Situated on St Michael's Road near where the fire station now is, the baths were a popular part of town life.
Allen Whitnell is chairman of Sittingbourne Heritage Museum, which has premises in East Street and the Forum shopping centre.
He has vivid memories of the baths and pool and still remembers the man who taught him to swim back in the 1960s.
He said: "I imagine people would have travelled to come to the baths from all the surrounding areas and towns.
"I remember Mr McLaren, who was the manager at the time, teaching me to swim and I imagine a lot of people remember him.
"Everyone who was a child at the time in Sittingbourne would have learnt to swim there.
"This was more than 50 years ago for me, but I also remember getting hot chocolate all the time to warm-up after swimming.
"It wasn't particularly dirty, and there were diving boards and spring boards, and even swimming galas there.
"It was always closed in winter and I remember that I wasn't very happy about that because I wanted to go.
"In fact, in the winter it was used for indoor bowls."
The swimming bath was open from April 13 until October 12.
The 68-year-old recalls the boys' changing rooms were down a level and the girls' ones were up a level.
The facility closed around the time the purpose-built Swallows leisure centre opened in 1989 at the other side of the town centre.
The old baths were in an area known as The Butts.
Allen added: "It was a place where people used to go for target practice, archery and stuff like that.
"In the end, roads were built through it, and it's now just an area of waste, which is used as a car park [for the nearby railway station] – nothing has been built in its place."

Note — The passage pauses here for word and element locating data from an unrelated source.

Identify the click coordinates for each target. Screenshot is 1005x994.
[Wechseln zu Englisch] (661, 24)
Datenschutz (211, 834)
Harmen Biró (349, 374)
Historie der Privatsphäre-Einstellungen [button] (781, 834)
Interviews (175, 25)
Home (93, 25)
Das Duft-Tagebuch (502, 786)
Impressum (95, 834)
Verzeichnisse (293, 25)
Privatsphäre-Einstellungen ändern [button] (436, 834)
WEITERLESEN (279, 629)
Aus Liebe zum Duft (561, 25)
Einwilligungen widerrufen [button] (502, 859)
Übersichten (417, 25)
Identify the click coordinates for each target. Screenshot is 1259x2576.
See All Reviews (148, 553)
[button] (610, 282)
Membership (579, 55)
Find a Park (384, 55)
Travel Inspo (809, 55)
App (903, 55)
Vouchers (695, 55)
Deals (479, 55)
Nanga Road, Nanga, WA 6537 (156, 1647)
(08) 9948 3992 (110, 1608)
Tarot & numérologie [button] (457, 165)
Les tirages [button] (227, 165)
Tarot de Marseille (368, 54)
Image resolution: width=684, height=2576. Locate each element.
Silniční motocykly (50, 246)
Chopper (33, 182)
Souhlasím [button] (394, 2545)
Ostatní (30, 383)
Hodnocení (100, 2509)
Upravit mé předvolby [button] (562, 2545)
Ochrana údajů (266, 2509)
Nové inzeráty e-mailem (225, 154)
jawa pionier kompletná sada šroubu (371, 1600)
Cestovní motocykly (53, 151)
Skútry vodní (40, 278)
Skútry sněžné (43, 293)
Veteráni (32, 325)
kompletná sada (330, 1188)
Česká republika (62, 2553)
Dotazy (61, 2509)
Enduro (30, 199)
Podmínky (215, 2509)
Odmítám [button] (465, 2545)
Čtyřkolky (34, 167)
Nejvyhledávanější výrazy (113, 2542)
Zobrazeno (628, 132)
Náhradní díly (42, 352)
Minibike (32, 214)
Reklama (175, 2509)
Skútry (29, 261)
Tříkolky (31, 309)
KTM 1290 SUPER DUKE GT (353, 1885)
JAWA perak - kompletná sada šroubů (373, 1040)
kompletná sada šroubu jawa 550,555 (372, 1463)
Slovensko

Retired town couple Nicky Mayett, 68, and Victoria Mayett, 70, remember spending their childhoods at the baths and pools.
Nicky said the boys' changing rooms were cold and murky, and he would buy a season ticket for the pools in the summer with his friends – sometimes going twice a day.
"There were three diving boards and some of them were quite high so we'd dive to impress girls," he said.
Victoria recollects how there were also windows on the front and side of the building that were so high up you couldn't see out of them.
She said: "I remember as you went into the front door it was arched, and the floor was Victorian patterned tiles.
"You would go to the desk on the right-hand side to buy your tickets, which would be for swimming, the public baths, or to be a spectator."
Victoria recalls going through a black turnstyle and up stone black stairs to the girls' changing rooms.
Here, there were benches with "ornate iron bits" where she would sit to get changed.
When you went back down stairs, you would come through a door to the deep end.
She added: "Before you would go into the baths you would have to wash your feet in a grotty foot pond – it was a grimy, horrible thing.
"I was scared of water and couldn't swim so I was always petrified to walk past the deep end because boys would wait there and try and push you in."